Exercise aim: In how many lines of the entries below does "node" appear? Give only the number.

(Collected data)
◆ ◆ ◆

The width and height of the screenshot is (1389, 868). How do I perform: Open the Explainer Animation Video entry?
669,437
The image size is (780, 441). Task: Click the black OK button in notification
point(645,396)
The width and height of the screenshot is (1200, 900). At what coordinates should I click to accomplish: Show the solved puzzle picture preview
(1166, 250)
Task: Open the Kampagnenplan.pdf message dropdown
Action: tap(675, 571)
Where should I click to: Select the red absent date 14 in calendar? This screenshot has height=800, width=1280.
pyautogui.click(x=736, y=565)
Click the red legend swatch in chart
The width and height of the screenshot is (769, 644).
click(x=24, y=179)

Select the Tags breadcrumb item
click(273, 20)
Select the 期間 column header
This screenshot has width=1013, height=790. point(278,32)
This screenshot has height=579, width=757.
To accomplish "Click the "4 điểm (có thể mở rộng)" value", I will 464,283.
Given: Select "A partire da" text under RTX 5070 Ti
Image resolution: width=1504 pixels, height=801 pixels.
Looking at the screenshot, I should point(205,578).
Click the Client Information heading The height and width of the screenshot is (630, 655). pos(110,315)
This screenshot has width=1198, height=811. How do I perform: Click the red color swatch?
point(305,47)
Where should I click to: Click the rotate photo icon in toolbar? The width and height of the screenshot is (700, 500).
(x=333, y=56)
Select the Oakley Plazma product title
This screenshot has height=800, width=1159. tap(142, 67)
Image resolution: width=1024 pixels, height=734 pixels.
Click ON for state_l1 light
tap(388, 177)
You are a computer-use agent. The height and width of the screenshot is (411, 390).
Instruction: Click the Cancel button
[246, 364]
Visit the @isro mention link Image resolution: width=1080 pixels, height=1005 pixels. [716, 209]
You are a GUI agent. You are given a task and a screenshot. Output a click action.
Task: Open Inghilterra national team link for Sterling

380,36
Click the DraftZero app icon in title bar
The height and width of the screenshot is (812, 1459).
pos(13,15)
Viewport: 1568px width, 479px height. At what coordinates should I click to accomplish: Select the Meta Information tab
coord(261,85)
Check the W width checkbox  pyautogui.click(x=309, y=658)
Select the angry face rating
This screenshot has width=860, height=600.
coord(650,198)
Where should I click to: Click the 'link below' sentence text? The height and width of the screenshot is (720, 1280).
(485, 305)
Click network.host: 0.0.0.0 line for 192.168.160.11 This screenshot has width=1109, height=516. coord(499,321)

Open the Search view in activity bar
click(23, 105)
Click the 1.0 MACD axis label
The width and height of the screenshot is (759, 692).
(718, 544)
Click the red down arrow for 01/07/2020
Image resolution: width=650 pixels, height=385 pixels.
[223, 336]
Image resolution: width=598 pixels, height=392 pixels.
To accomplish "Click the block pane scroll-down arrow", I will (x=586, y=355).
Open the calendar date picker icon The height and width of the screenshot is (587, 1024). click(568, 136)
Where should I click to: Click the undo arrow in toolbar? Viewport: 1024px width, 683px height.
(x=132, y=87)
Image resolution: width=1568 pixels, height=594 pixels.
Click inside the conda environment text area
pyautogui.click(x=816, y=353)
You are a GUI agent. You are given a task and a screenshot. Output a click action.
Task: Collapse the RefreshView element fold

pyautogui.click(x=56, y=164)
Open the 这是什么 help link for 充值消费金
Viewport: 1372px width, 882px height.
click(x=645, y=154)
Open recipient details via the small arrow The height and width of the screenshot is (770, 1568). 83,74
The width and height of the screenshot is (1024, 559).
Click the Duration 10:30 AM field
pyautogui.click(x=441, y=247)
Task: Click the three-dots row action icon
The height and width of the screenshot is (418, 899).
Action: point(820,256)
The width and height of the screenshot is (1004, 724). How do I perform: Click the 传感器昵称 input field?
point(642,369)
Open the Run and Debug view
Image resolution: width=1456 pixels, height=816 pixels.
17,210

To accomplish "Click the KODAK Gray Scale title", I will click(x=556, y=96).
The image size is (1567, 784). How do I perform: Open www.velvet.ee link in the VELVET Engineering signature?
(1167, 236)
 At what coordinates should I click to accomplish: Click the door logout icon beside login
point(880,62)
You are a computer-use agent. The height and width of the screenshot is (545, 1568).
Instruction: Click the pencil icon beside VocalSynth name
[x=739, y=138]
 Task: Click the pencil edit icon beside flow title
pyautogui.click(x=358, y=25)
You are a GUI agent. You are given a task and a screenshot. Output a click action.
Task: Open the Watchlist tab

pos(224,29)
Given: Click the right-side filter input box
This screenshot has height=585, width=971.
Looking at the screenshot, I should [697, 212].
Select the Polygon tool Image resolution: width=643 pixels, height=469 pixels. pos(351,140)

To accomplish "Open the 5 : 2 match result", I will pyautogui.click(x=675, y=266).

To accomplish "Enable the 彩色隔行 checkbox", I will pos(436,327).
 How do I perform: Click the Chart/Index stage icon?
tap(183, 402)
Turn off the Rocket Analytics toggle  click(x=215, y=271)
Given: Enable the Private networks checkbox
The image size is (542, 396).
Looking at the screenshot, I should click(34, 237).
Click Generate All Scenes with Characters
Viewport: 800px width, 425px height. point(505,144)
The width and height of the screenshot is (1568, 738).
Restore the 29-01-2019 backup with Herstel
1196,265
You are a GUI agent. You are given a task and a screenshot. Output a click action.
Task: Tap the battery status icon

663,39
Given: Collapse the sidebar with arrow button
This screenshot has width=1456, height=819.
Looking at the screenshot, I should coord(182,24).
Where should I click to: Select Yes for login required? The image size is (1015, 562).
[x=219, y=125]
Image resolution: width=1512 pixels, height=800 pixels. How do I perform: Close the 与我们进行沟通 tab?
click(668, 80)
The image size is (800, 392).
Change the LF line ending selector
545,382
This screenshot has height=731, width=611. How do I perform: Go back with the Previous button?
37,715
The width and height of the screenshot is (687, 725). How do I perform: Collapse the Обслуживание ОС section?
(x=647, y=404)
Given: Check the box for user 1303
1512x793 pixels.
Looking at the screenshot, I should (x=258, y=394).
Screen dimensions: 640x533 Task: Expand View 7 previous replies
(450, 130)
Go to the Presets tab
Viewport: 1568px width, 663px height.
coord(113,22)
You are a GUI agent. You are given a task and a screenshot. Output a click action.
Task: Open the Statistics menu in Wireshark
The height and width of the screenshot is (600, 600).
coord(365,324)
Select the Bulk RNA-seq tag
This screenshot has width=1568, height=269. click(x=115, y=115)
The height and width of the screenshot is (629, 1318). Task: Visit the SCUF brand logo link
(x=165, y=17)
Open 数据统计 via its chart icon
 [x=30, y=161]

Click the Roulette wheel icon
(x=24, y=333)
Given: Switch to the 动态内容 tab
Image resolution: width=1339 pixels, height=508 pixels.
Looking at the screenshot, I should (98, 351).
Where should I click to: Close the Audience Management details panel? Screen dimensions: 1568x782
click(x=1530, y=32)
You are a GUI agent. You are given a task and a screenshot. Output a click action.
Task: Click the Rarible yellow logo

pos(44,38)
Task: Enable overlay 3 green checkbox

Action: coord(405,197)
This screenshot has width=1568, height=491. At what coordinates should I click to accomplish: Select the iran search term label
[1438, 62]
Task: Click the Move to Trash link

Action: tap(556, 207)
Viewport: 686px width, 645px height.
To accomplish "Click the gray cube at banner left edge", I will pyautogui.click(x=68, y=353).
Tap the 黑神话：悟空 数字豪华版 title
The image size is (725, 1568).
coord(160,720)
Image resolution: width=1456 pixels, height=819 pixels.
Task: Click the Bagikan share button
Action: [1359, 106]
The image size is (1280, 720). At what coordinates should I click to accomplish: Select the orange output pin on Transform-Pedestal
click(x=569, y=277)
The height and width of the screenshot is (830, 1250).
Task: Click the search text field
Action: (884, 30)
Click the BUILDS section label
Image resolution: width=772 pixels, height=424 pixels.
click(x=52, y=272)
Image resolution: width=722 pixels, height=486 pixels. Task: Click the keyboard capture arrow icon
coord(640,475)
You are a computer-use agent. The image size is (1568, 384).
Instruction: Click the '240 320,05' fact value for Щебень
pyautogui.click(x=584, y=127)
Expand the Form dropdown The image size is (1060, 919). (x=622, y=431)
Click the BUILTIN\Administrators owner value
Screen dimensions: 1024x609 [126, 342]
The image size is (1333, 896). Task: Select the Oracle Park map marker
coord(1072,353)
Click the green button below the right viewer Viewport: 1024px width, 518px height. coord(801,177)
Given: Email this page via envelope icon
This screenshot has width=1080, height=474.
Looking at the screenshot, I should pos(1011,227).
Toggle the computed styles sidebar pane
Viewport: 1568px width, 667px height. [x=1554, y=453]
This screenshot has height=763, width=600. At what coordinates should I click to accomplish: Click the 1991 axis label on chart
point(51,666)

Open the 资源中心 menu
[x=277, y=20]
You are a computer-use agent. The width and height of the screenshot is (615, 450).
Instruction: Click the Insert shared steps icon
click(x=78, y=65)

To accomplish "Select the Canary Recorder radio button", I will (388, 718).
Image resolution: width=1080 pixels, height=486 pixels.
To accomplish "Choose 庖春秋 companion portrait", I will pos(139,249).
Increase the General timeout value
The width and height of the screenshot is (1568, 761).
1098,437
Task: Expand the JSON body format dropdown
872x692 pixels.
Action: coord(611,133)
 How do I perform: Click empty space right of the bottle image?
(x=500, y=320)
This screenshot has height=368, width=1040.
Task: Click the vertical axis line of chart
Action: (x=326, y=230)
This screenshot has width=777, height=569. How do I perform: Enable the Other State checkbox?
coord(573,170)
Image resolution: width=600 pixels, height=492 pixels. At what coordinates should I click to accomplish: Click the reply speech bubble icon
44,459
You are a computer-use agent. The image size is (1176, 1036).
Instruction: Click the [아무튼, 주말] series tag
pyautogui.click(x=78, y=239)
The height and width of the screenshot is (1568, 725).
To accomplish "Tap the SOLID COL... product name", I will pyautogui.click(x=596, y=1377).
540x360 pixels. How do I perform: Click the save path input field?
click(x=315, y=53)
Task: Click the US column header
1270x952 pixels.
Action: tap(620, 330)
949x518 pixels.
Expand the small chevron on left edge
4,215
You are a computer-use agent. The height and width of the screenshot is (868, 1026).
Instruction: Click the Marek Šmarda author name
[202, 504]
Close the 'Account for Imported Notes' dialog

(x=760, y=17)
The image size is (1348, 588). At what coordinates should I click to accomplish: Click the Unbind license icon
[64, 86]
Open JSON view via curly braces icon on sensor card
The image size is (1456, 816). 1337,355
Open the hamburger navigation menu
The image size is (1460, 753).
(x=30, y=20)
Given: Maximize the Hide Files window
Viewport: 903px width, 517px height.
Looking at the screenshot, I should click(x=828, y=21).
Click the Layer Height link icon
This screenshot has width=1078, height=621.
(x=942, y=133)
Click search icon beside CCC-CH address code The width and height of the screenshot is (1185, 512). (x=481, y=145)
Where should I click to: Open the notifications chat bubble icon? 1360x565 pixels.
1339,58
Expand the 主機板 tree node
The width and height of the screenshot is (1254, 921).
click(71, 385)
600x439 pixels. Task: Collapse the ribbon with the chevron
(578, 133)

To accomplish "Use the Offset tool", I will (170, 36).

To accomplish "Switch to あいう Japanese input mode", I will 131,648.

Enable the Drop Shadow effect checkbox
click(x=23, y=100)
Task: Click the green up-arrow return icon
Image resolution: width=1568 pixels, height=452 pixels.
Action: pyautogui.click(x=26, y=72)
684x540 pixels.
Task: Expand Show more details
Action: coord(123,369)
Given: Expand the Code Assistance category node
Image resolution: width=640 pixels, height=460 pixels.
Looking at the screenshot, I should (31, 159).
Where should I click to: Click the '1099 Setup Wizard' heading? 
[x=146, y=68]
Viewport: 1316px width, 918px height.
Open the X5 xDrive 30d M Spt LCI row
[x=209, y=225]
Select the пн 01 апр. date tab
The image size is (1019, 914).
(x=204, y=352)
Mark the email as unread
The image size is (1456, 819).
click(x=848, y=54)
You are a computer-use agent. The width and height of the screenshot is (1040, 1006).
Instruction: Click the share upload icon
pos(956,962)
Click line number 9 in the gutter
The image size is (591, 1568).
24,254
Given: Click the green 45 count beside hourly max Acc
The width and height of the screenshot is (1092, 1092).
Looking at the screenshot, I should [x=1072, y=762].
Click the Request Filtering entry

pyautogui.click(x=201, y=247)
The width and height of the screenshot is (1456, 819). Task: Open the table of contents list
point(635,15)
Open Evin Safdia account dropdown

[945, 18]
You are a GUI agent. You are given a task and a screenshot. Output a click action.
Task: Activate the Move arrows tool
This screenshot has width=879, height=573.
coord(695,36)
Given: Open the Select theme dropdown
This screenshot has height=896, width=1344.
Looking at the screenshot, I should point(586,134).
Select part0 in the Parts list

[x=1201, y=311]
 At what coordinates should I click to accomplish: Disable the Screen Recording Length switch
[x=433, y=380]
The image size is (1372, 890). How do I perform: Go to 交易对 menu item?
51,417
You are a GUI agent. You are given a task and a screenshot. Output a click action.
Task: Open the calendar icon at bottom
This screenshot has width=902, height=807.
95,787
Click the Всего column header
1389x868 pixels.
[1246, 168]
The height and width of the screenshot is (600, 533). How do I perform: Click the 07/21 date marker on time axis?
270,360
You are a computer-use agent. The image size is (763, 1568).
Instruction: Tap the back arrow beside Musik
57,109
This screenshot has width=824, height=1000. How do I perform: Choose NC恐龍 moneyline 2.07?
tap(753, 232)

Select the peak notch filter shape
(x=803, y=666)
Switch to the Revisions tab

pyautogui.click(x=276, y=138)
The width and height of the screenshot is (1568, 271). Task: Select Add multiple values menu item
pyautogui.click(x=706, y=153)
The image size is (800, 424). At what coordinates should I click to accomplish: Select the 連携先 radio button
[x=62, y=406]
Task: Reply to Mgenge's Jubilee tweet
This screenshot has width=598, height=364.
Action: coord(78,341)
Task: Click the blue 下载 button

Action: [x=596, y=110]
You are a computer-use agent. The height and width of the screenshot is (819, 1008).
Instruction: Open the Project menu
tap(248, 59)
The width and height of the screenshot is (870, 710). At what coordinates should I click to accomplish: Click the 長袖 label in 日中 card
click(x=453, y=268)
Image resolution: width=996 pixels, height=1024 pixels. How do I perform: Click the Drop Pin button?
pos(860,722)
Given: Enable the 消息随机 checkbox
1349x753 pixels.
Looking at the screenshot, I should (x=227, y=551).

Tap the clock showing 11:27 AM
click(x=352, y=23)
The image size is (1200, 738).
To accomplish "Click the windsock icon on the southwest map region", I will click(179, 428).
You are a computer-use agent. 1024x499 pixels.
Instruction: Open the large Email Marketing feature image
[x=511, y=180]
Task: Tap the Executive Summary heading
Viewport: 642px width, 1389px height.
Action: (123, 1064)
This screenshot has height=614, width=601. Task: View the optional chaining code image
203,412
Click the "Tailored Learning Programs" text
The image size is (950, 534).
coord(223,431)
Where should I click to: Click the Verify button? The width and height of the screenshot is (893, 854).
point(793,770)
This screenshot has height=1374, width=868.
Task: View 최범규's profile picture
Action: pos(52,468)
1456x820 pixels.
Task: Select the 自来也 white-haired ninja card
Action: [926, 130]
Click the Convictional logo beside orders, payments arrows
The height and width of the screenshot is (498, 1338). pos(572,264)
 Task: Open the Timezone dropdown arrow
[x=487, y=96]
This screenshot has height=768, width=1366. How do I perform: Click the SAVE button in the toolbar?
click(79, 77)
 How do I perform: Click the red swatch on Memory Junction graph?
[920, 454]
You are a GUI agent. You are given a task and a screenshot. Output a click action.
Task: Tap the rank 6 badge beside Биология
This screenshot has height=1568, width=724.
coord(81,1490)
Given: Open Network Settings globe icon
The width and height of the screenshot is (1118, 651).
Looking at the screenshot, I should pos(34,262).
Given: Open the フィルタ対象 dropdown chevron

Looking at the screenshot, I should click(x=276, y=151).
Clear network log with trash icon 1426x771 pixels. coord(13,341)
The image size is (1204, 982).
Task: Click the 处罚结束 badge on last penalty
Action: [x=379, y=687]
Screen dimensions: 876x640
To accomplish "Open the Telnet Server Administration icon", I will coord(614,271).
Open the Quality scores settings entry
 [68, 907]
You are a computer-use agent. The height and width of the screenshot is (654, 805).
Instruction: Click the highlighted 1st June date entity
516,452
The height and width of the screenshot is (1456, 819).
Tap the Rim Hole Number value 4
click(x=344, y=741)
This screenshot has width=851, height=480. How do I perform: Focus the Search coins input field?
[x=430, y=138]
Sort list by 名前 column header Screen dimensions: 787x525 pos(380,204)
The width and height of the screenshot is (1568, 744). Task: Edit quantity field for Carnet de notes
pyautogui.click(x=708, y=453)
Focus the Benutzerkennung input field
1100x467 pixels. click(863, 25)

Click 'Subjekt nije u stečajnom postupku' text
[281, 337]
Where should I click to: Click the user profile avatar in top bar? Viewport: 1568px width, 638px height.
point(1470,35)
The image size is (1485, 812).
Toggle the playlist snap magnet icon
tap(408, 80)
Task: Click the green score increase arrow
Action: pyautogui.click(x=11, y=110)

◆ ◆ ◆

Expected answer: 2